24th United States Secretary of the Army
- In office September 30, 2019 – January 20, 2021 Acting: July 23, 2019 – September 30, 2019
- President: Donald Trump
- Deputy: James E. McPherson
- Preceded by: Mark Esper
- Succeeded by: Christine E. Wormuth
- In office June 24, 2019 – July 15, 2019 Acting
- President: Donald Trump
- Preceded by: Mark Esper
- Succeeded by: Mark Esper*
- In office August 3, 2017 – November 20, 2017 Acting
- President: Donald Trump
- Preceded by: Robert M. Speer (acting)
- Succeeded by: Mark Esper

33rd United States Under Secretary of the Army
- In office August 3, 2017 – September 30, 2019
- President: Donald Trump
- Preceded by: Brad Carson
- Succeeded by: James E. McPherson

Personal details
- Born: 1973 or 1974 (age 51–52)
- Alma mater: Virginia Military Institute; University of Maryland, College Park;
- Awards: Combat Infantryman Badge

Military service
- Branch/service: United States Army
- Years of service: 1997–2002
- Rank: Captain
- Unit: 75th Ranger Regiment
- Battles/wars: War in Afghanistan
- *McCarthy served in an acting capacity until Esper's formal nomination to be Secretary of Defense was submitted to the Senate. While McCarthy served as Acting Army Secretary, McPherson served as Acting Under Secretary.

= Ryan D. McCarthy =

American business executive and former Army Ranger

Ryan D. McCarthy (born 1973 or 1974) is an American business executive and former U.S. Army Ranger who served as the 24th United States Secretary of the Army, from 2019 to 2021. He previously held the office in an acting capacity in 2017 and 2019.

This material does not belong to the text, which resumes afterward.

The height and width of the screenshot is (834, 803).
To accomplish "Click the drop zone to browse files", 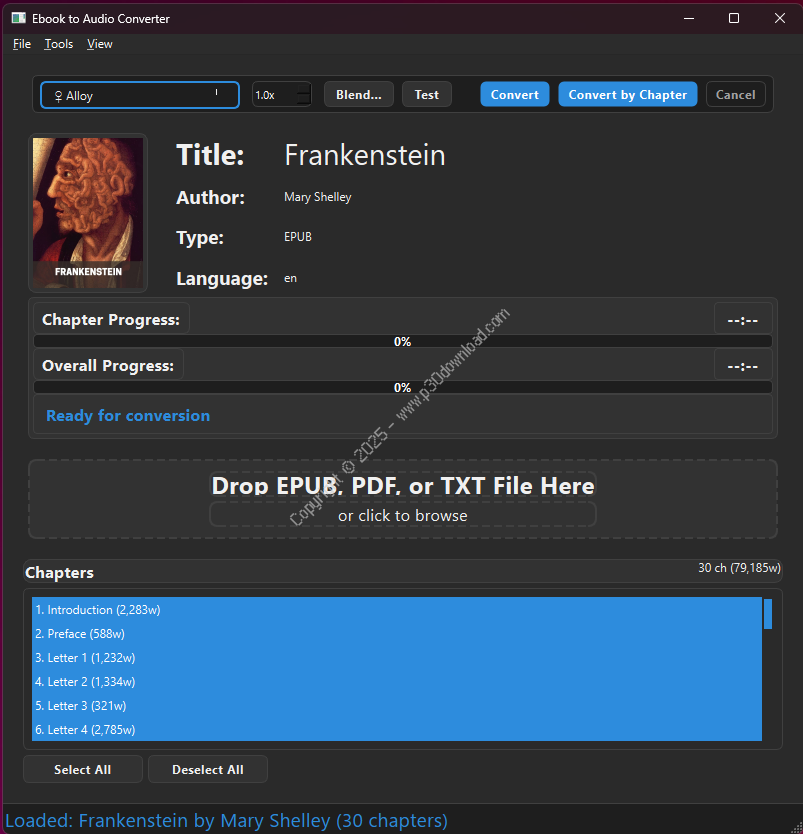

==Education and military service==
McCarthy graduated with a Bachelor of Arts in history from the Virginia Military Institute. He has a Master of Business Administration degree from the Robert H. Smith School of Business at the University of Maryland.

A former United States Army Ranger, he served in the 75th Ranger Regiment's 3rd Battalion during the United States invasion of Afghanistan.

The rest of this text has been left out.